Volles KI-Risiko für Telekom
Von Jörg Kronauer
Nichts Geringeres als der »Grundstein für eine neue Ära der künstlichen Intelligenz (KI) in Deutschland und Europa« soll damit gelegt werden: das KI-Rechenzentrum, das die Deutsche Telekom gemeinsam mit dem US-Konzern Nvidia in München errichten will. Nvidia, seit einigen Tagen der erste Konzern der Welt mit einem Börsenwert von über fünf Billionen US-Dollar, ist gegenwärtig der bedeutendste Hersteller von KI-Chips überhaupt. Die Deutsche Telekom, ihrerseits der wertvollste Netzbetreiber Europas, will mit ihm zusammen den Einstieg in eine Branche wagen, mit der sie bisher wenig zu tun hatte, von der sie sich aber Zusatzprofite zu denjenigen aus ihrem Kerngeschäft verspricht. Rund eine Milliarde Euro will sie in ihr neues KI-Rechenzentrum investieren. Nvidia hat ihr 10.000 Halbleiter zugesagt. Beteiligt ist auch SAP. Das Unternehmen mit Sitz in Walldorf soll die nötigen Anwendungen bereitstellen, darunter moderne KI-Technologien.
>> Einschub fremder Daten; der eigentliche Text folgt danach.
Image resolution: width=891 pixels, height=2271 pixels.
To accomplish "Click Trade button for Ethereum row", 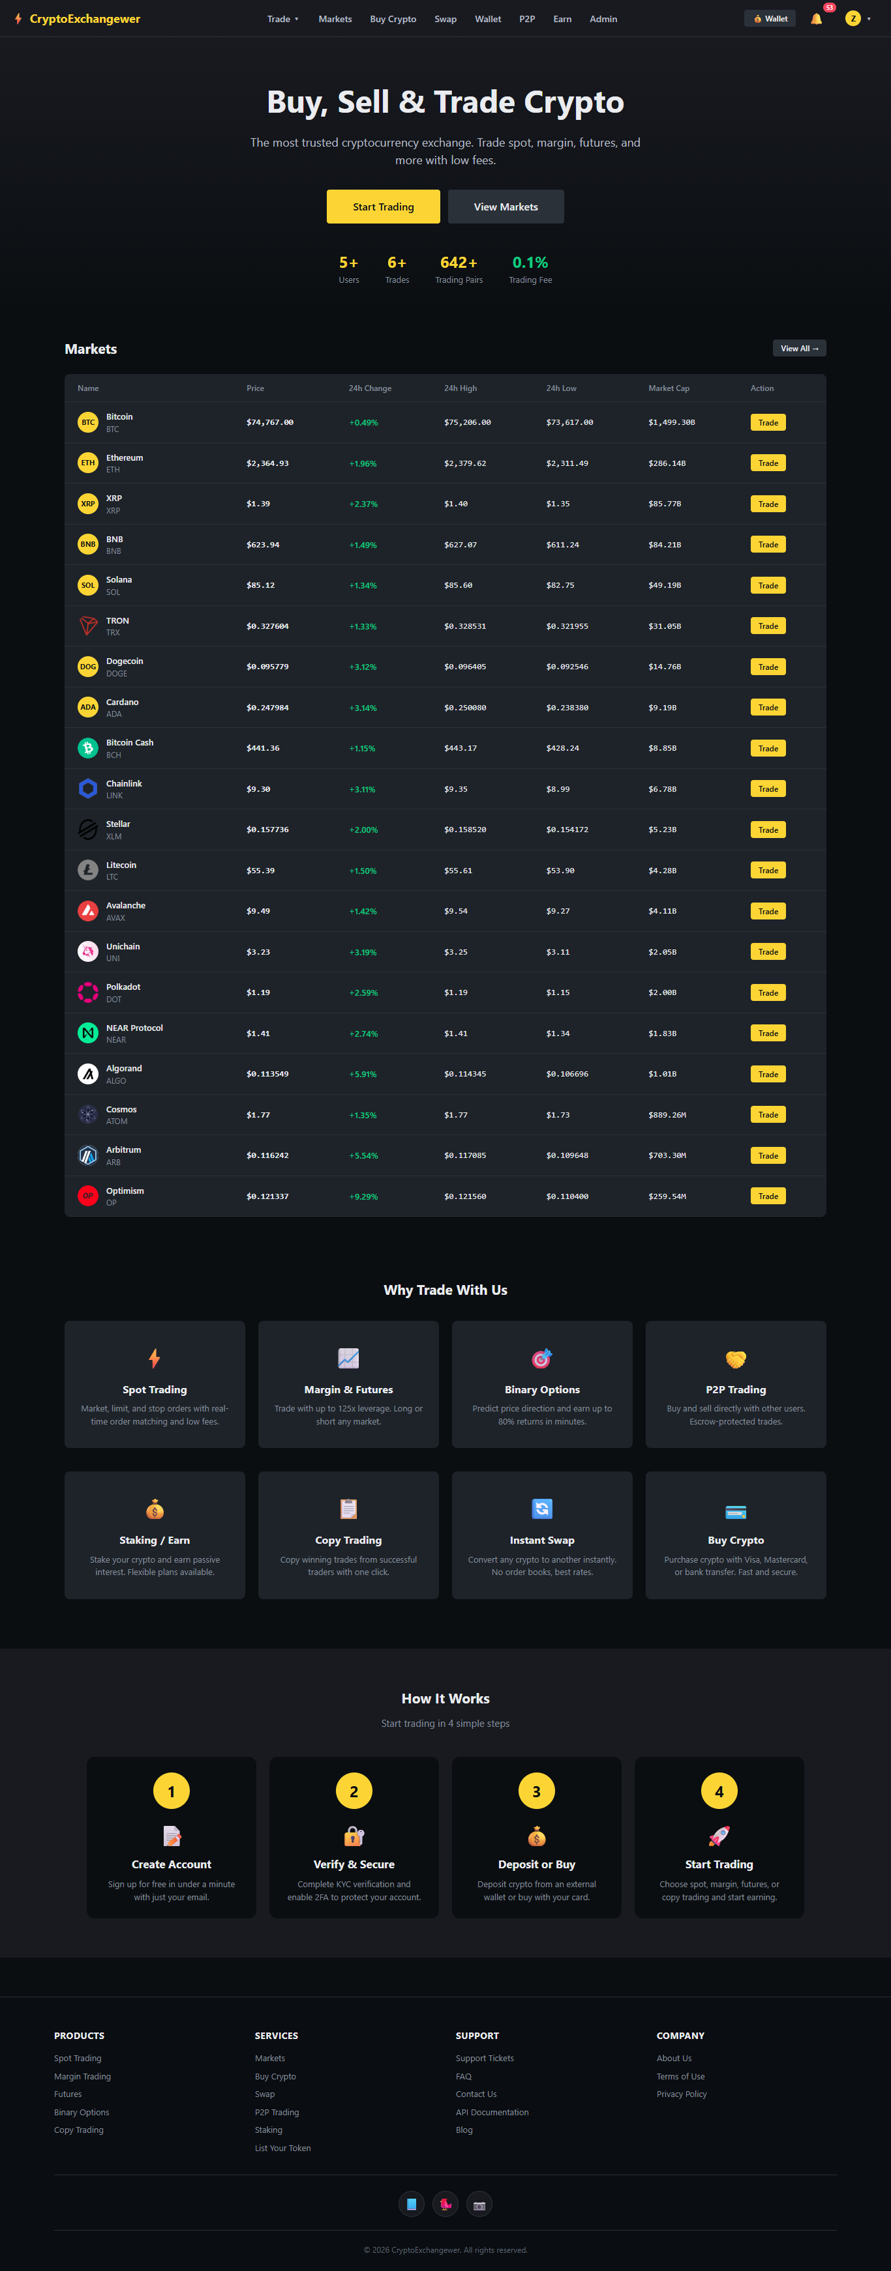I will [x=767, y=464].
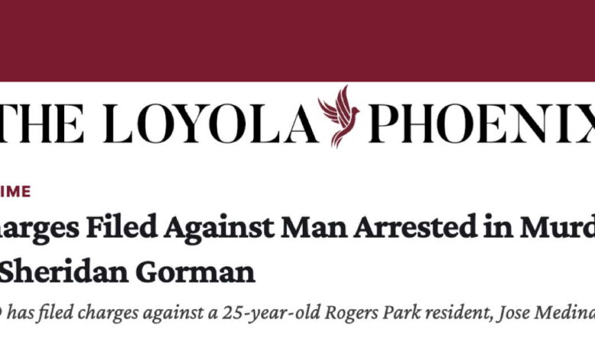Click the maroon banner at the top

298,40
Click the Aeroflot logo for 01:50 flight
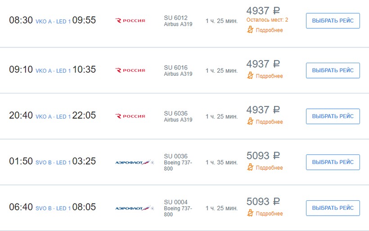Image resolution: width=369 pixels, height=231 pixels. click(x=134, y=162)
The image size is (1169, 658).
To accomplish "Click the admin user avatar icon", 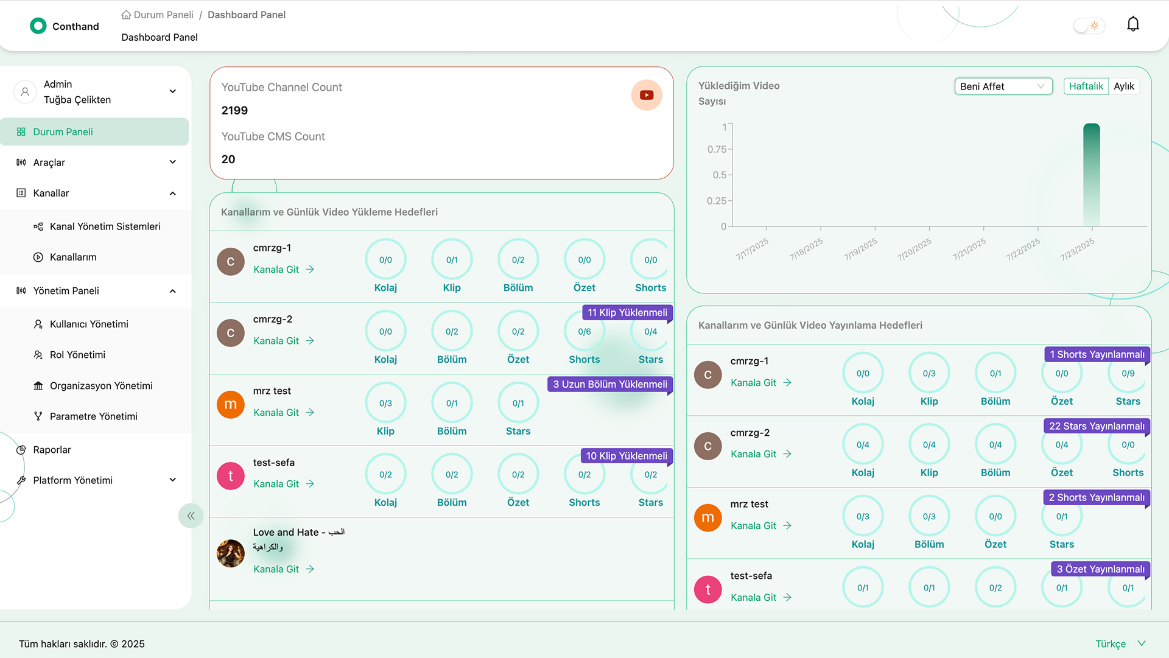I will tap(25, 92).
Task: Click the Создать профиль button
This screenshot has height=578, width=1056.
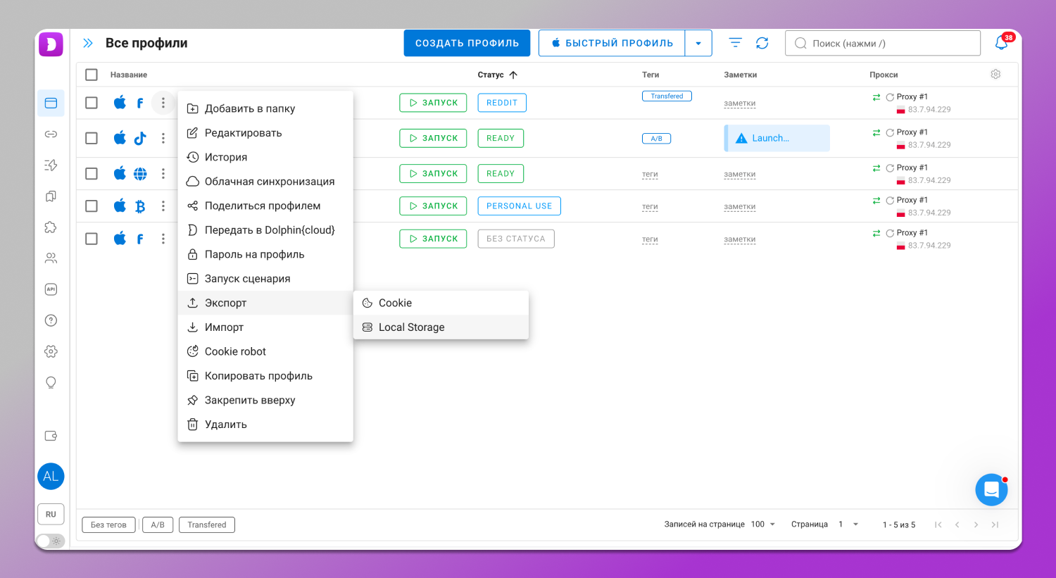Action: 467,43
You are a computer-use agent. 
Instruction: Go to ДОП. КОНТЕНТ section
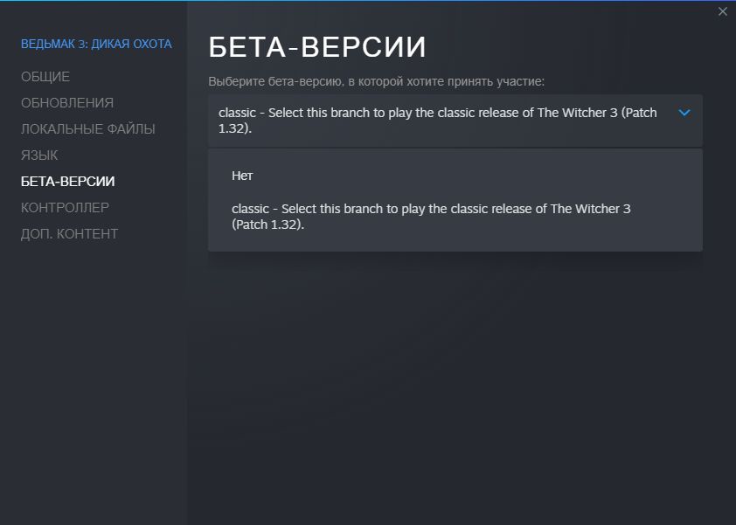[x=69, y=234]
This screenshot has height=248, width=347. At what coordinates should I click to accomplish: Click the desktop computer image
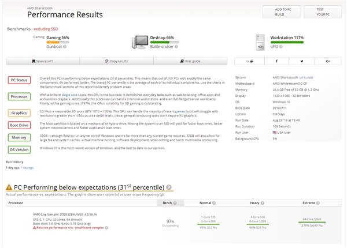(142, 42)
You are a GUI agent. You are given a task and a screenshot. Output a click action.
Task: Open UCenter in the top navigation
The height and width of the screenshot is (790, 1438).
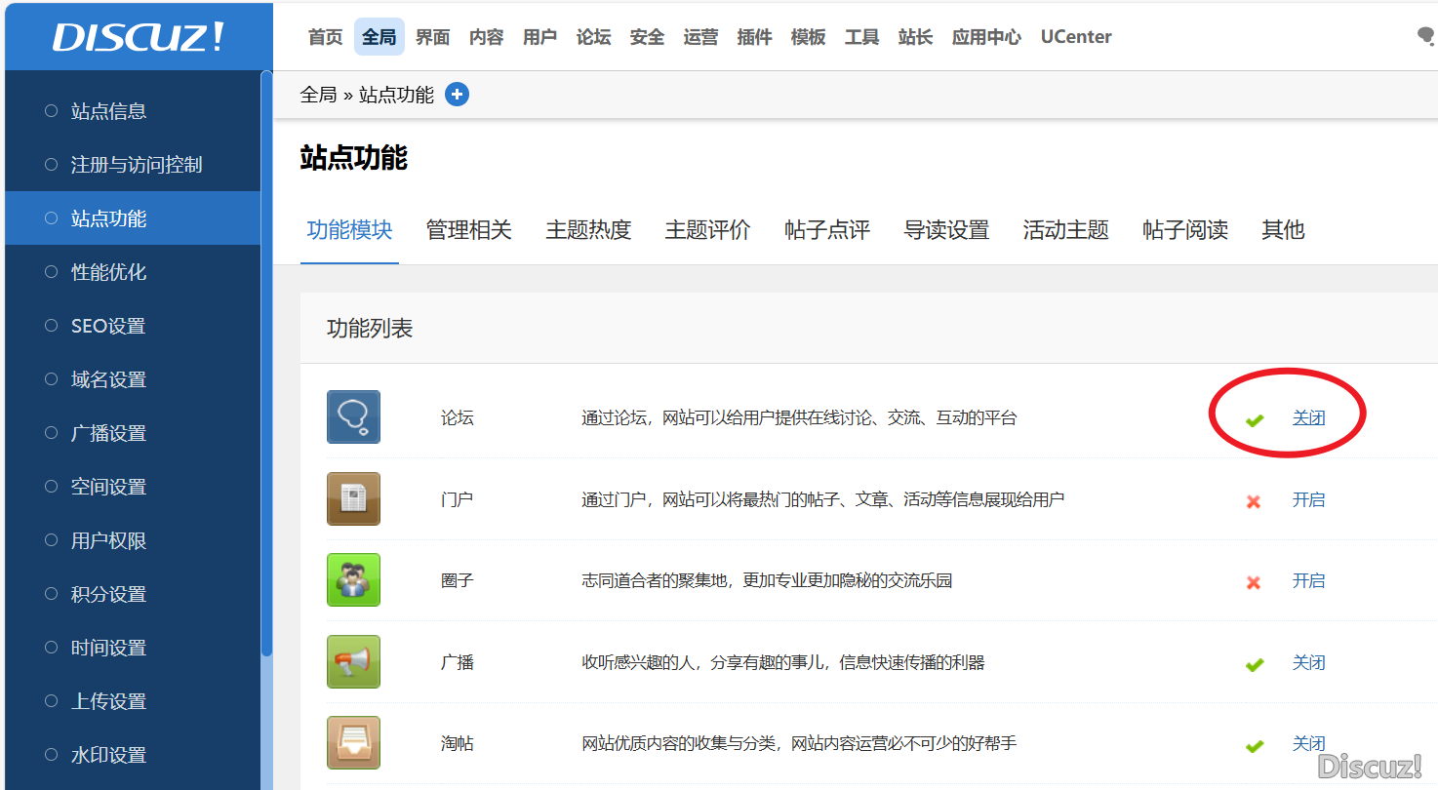[x=1075, y=37]
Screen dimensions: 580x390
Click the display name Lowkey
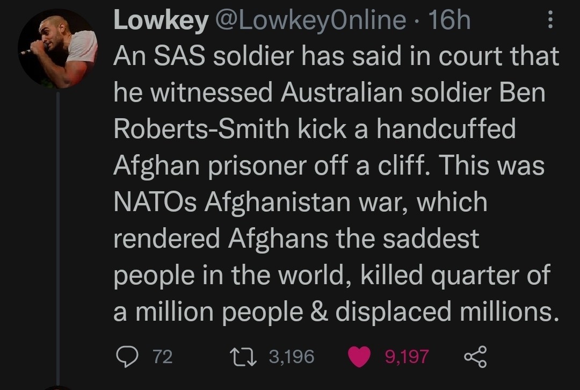pos(161,21)
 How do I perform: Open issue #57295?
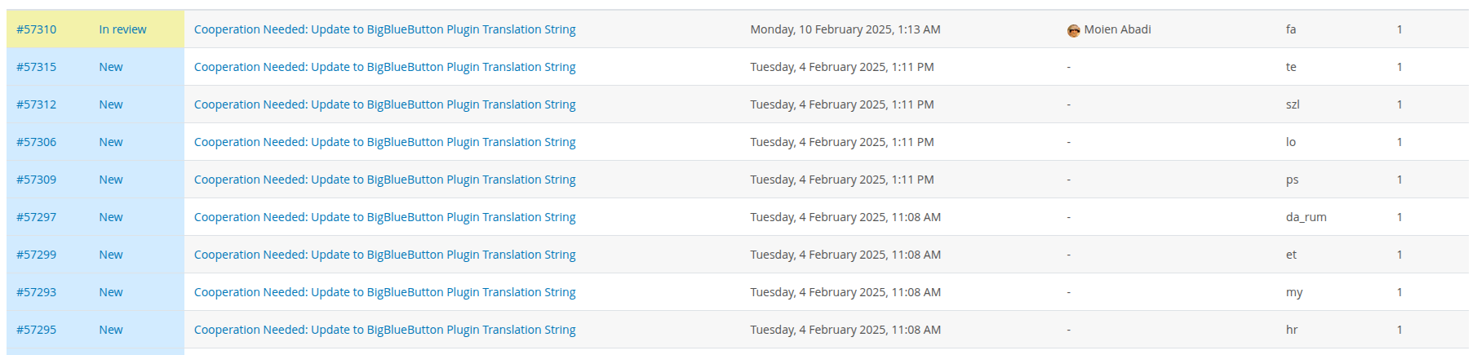click(37, 330)
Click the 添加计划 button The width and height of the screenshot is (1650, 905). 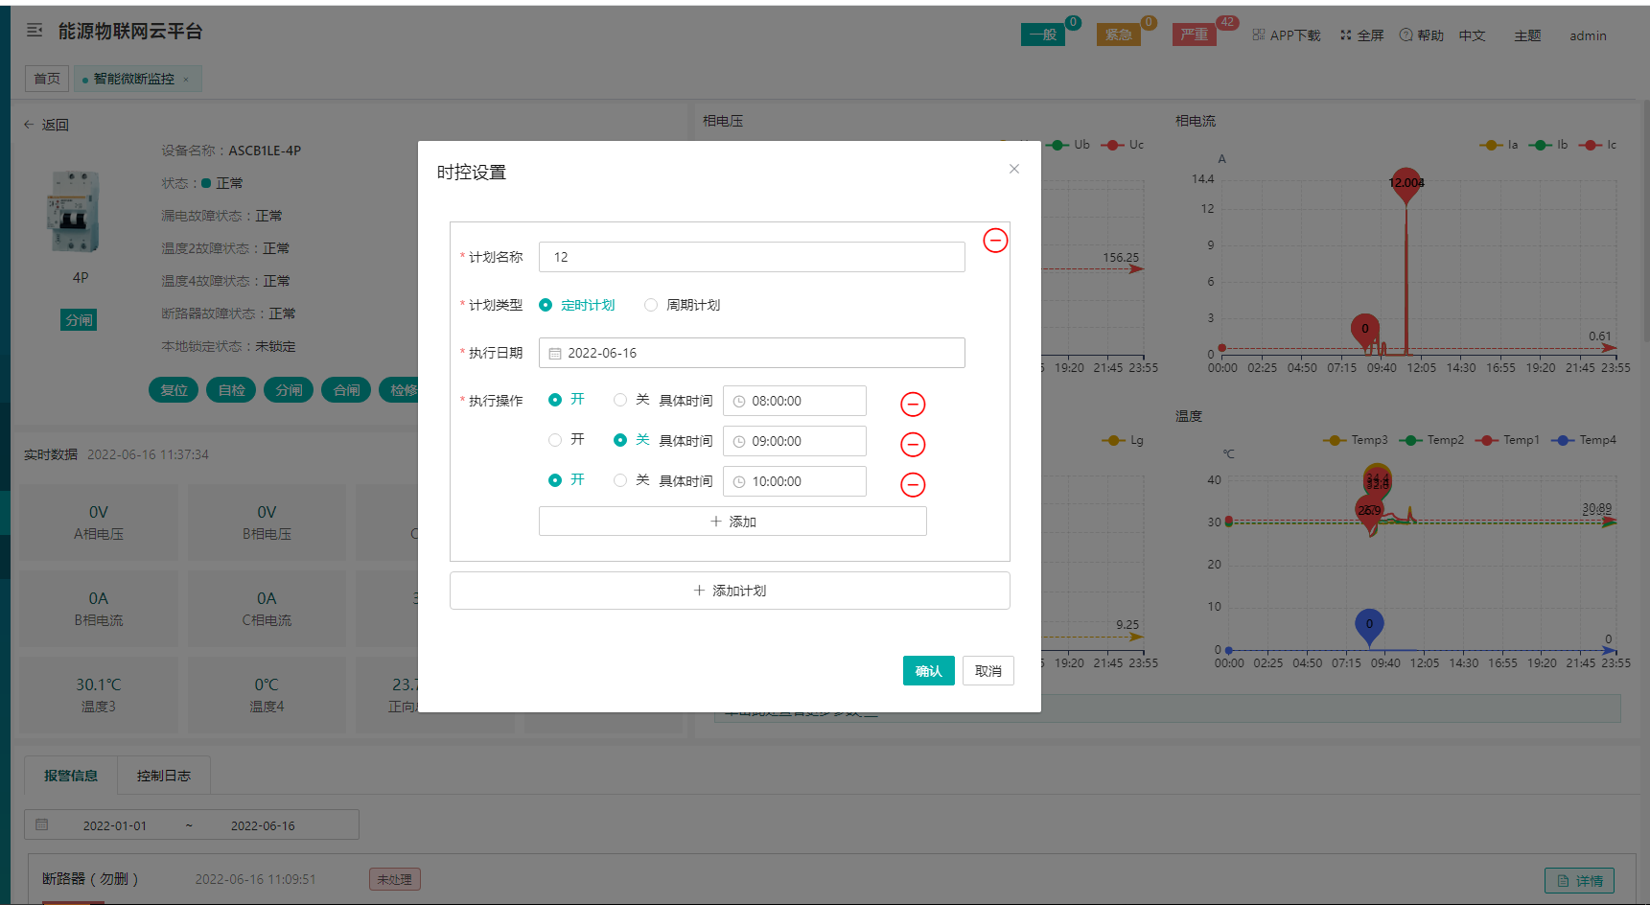(x=729, y=591)
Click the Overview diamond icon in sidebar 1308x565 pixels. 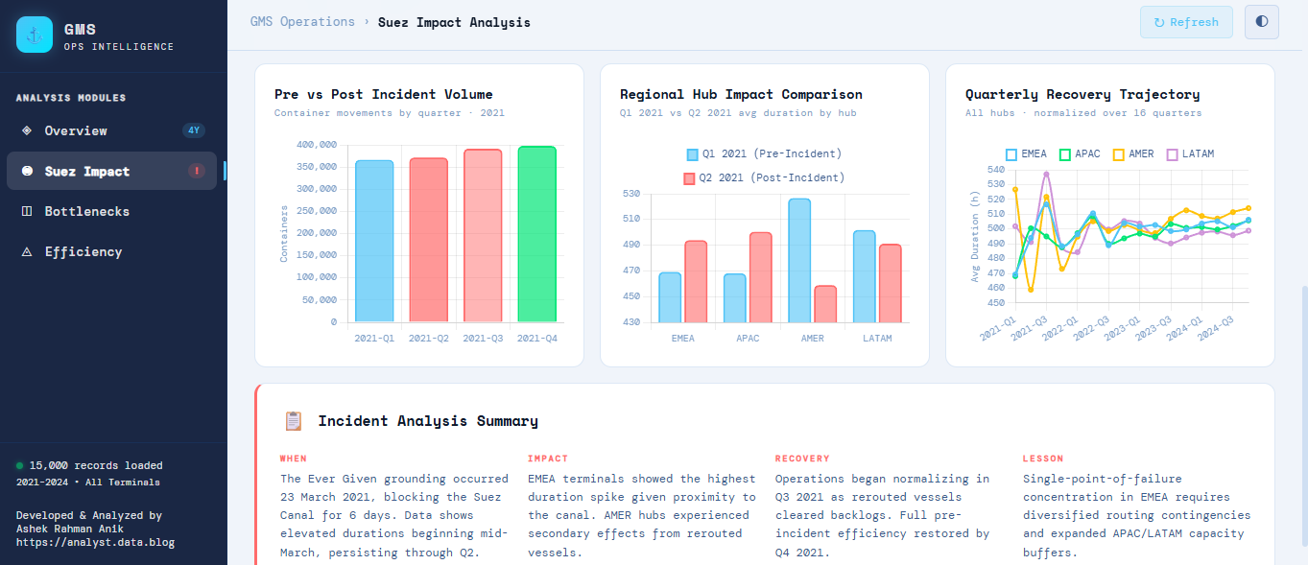[26, 130]
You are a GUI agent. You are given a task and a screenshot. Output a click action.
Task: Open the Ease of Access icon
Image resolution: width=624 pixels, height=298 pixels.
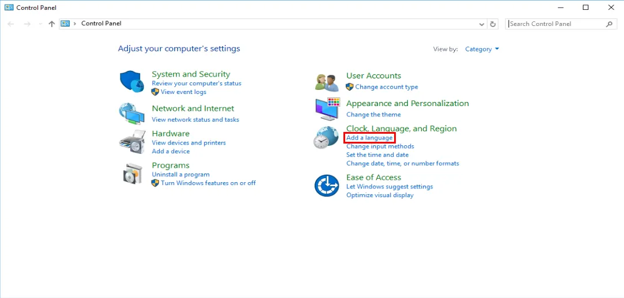[326, 186]
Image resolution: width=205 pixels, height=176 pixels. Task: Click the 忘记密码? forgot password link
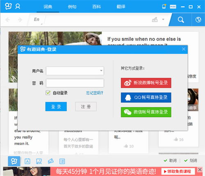pos(95,93)
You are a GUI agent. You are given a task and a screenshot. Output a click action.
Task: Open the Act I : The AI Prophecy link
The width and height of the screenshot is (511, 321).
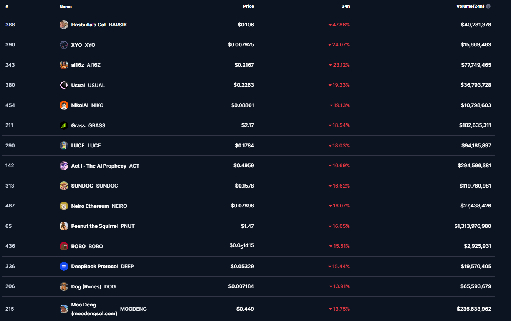tap(99, 166)
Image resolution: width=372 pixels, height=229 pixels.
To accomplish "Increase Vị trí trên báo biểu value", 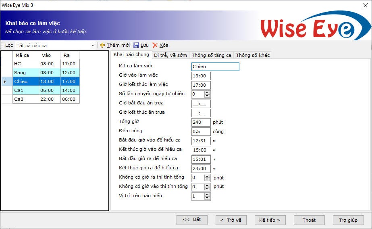I will 207,195.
Der Einstieg der Deutschen Telekom in die KI-Branche ist nicht unumstritten. Das Tempo ist hoch, die Kosten auch. Die teuren »Blackwell«-Chips, die in München eingebaut werden sollen, sind zwar die jüngste Generation unter den KI-Halbleitern von Nvidia, werden aber wohl schon im kommenden Jahr von der nächsten Generation abgelöst. Kritiker bezweifeln, dass die Telekom auf dem ungemein kostspieligen und überaus dynamischen KI-Markt auf Dauer mithalten kann. Andererseits winken nicht nur Profite, sondern auch attraktive Subventionen. Die EU will den Bau von bis zu fünf KI-Großrechenzentren mit jeweils mindestens 100.000 KI-Chips mit hohen Summen fördern. Die Kosten werden auf drei bis sechs Milliarden Euro pro Rechenzentrum geschätzt; öffentliche Zuschüsse in Höhe von bis zu 35 Prozent der Kosten sind im Gespräch. Die Deutsche Telekom hat den Bau eines KI-Großrechenzentrums in Nordrhein-Westfalen ins Auge gefasst und ist in Verhandlungen mit dem kanadischen Finanzinvestor Brookfield.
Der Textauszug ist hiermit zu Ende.